The Perl Toolchain Summit needs more sponsors. If your company depends on Perl, please support this very important event.

NAME

Marpa::Deprecated::Bocage - DEPRECATED: Marpa's Bocage Data Structure

THIS DOCUMENT IS DEPRECATED

Most users should ignore this document. It describes the semantics for the internal data structure of a deprecated interface, part of the 2nd Generation Evaluator described in Marpa::Deprecated::Evaluator. This document, for the time being, is kept for reference in case any legacy applications are still using that evaluator. Marpa's current evaluator is part of its Recognizer and described in the Recognizer's document.

Marpa is alpha, so that its interfaces are subject to change. This document and the interface it describes will be removed in a future release of Marpa.

SYNOPSIS

This sample Marpa::Deprecated::Evaluator::show_bocage output is for the code in the appendix. It is the same example used in Marpa::Deprecated::Implementation and in Marpa as the unambiguous case.

    parse count: 1
    S2@0-5L6o0 -> S2@0-5L6o0a0
    S2@0-5L6o0a0 -> S5@0-5L0o1
        rule 5: Expression['] -> Expression .
        value_ops
    S5@0-5L0o1 -> S5@0-5L0o1a1
    S5@0-5L0o1a1 -> S12@0-5L1o2
        rule 0: Expression -> Term .
        value_ops
    S12@0-5L1o2 -> S12@0-5L1o2a2
    S12@0-5L1o2a2 -> S8@0-4R3:2o5 S3@4-5L1o3
        rule 3: Term -> Term Add Term .
        value_ops
    S3@4-5L1o3 -> S3@4-5L1o3a3
    S3@4-5L1o3a3 -> S4@4-5L2o4
        rule 1: Term -> Factor .
        value_ops
    S4@4-5L2o4 -> S4@4-5L2o4a4
    S4@4-5L2o4a4 -> \7
        rule 2: Factor -> Number .
        value_ops
    S8@0-4R3:2o5 -> S8@0-4R3:2o5a5
    S8@0-4R3:2o5a5 -> S5@0-3R3:1o6 \'+'
        rule 3: Term -> Term Add . Term
    S5@0-3R3:1o6 -> S5@0-3R3:1o6a6
    S5@0-3R3:1o6a6 -> S3@0-3L1o7
        rule 3: Term -> Term . Add Term
    S3@0-3L1o7 -> S3@0-3L1o7a7
    S3@0-3L1o7a7 -> S10@0-3L2o8
        rule 1: Term -> Factor .
        value_ops
    S10@0-3L2o8 -> S10@0-3L2o8a8
    S10@0-3L2o8a8 -> S6@0-2R4:2o10 S4@2-3L2o9
        rule 4: Factor -> Factor Multiply Factor .
        value_ops
    S4@2-3L2o9 -> S4@2-3L2o9a9
    S4@2-3L2o9a9 -> \1
        rule 2: Factor -> Number .
        value_ops
    S6@0-2R4:2o10 -> S6@0-2R4:2o10a10
    S6@0-2R4:2o10a10 -> S3@0-1R4:1o11 \'*'
        rule 4: Factor -> Factor Multiply . Factor
    S3@0-1R4:1o11 -> S3@0-1R4:1o11a11
    S3@0-1R4:1o11a11 -> S4@0-1L2o12
        rule 4: Factor -> Factor . Multiply Factor
    S4@0-1L2o12 -> S4@0-1L2o12a12
    S4@0-1L2o12a12 -> \42
        rule 2: Factor -> Number .
    value_ops

OVERVIEW

This document is intended to be read after Marpa::Deprecated::Implementation, which in turn is intended to be read after most of the other Marpa API documentation. It describes the bocage data structure used by the Marpa's Multi-parse Evaluator. This is internal implementation information, useful for advanced users and for tracing parses and grammars.

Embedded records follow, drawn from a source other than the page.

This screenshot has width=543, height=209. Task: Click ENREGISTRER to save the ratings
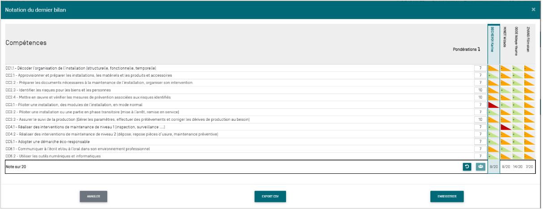447,196
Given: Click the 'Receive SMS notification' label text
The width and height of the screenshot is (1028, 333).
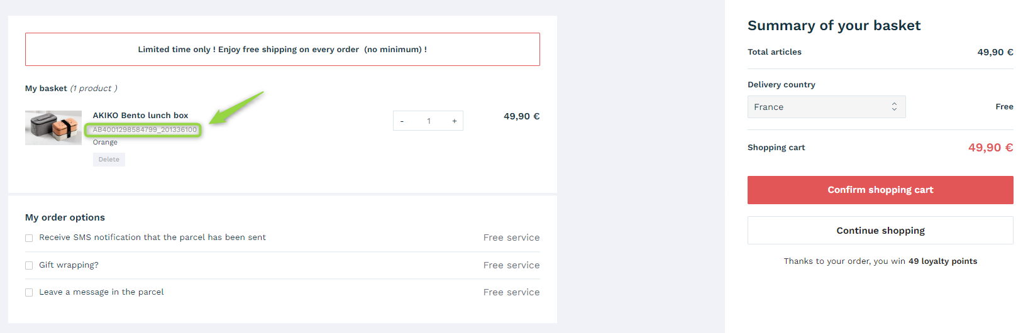Looking at the screenshot, I should coord(152,237).
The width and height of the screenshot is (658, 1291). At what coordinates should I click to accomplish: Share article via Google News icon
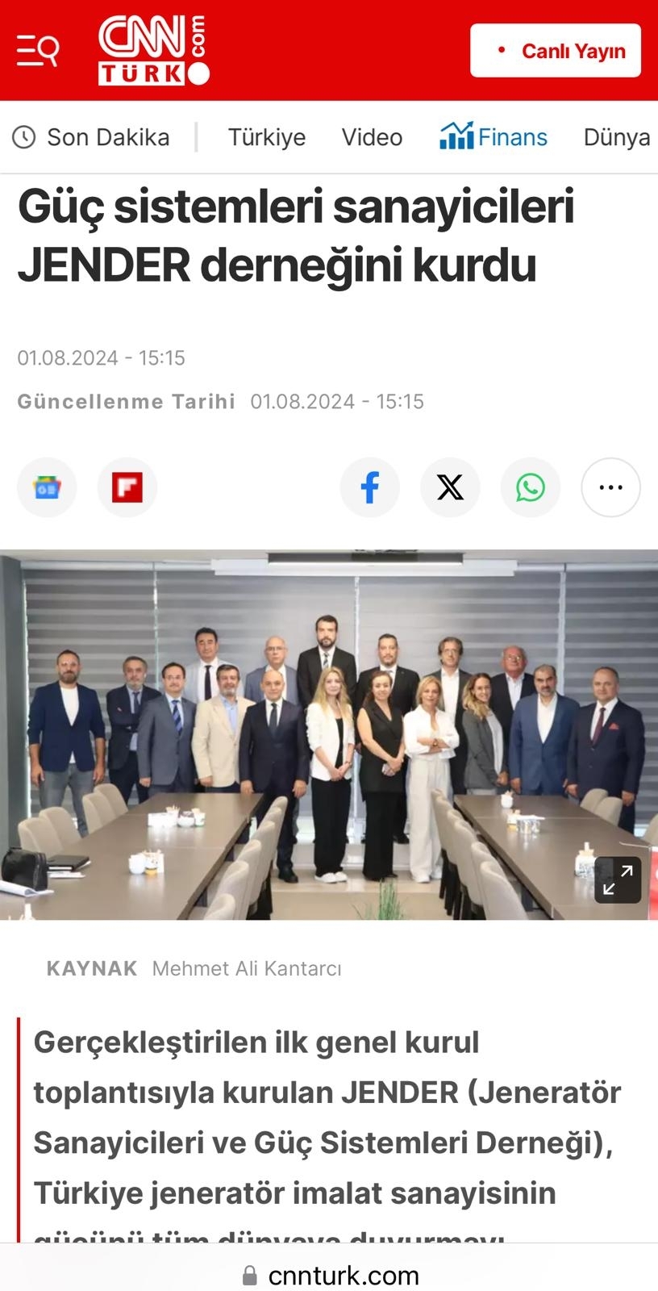pyautogui.click(x=47, y=487)
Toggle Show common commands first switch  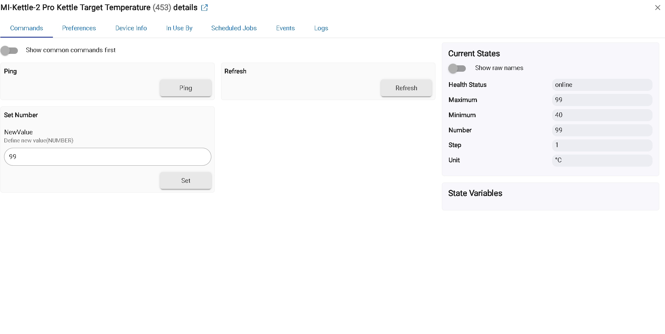[x=9, y=51]
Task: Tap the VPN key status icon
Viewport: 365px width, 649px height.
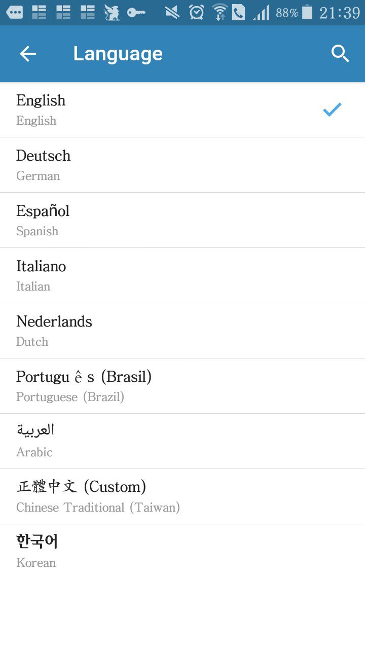Action: point(136,12)
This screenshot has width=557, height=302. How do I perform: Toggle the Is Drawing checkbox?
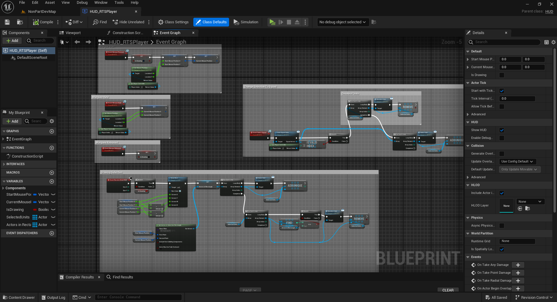501,75
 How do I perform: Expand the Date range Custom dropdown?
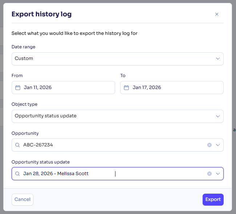218,58
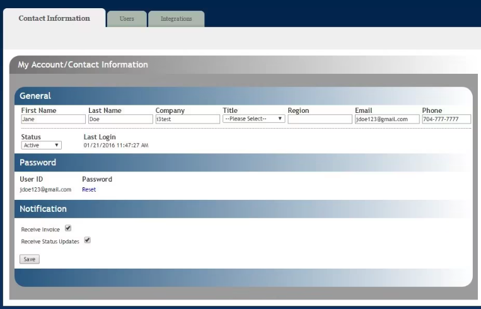Open the Integrations tab
481x309 pixels.
[x=176, y=19]
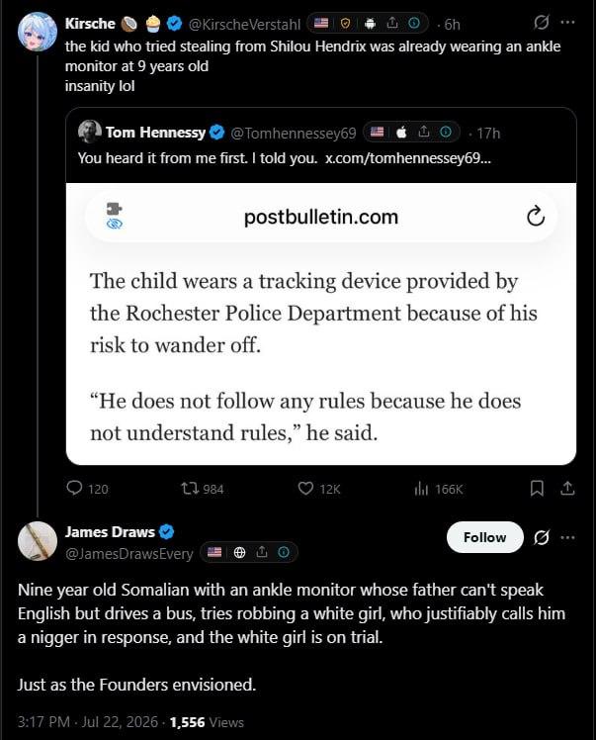This screenshot has height=740, width=596.
Task: Like the post with 12K likes
Action: tap(305, 488)
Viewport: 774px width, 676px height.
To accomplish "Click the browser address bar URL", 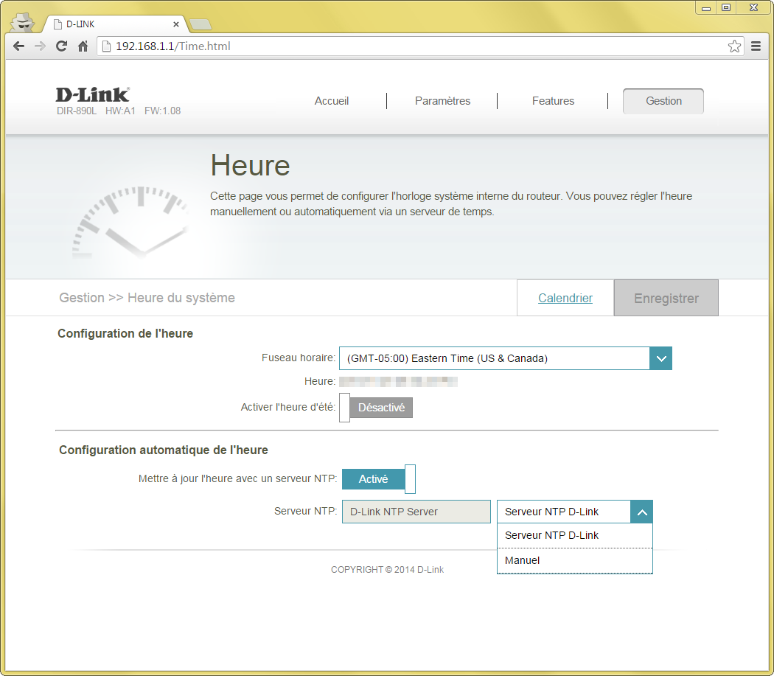I will pos(413,46).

Marpa has two standard evaluators: its Single Parse Evaluator and its Multi-parse Evaluator. The Multi-parse Evaluator will return all parse results for of a parse, and allows the user to control the order in which the parse results are presented. The Multi-parse Evaluator has its own special internal data structure, called a parse bocage. The parse bocage allows Marpa to reconstruct multiple parse results quickly. The parse bocage is created when Marpa::Deprecated::Evaluator::new is called, during the bocage setup phase,

DESCRIPTION

Parse Criteria

Each Marpa evaluator is created with parse criteria. The parse criteria are the start and end earlemes of the parse, and the parse's top symbol.

Default values are usually used for the evaluator's parse criteria. The default start earleme is earleme 0. The default end earleme is the location where input to the recognizer ended. The default top symbol is the start symbol of the grammar.

Parse Forests and the Parse Bocage

The parse bocage stores all parses meeting the evaluator's parse criteria. In other general parsers, a parse forest has been used to store ambiguous parses. Marpa's parse bocage is an adaptation of a parse forest. Parse forests and parse bocages both consist of and-nodes and or-nodes. In both parse forests and parse bocages, and-nodes contain pieces of parse trees, while or-nodes represent choices among the pieces.

Parse bocages differ from parse forests in three ways:

  • A parse bocage may contain cycles.

  • And-nodes and or-nodes strictly alternate in a parse bocage.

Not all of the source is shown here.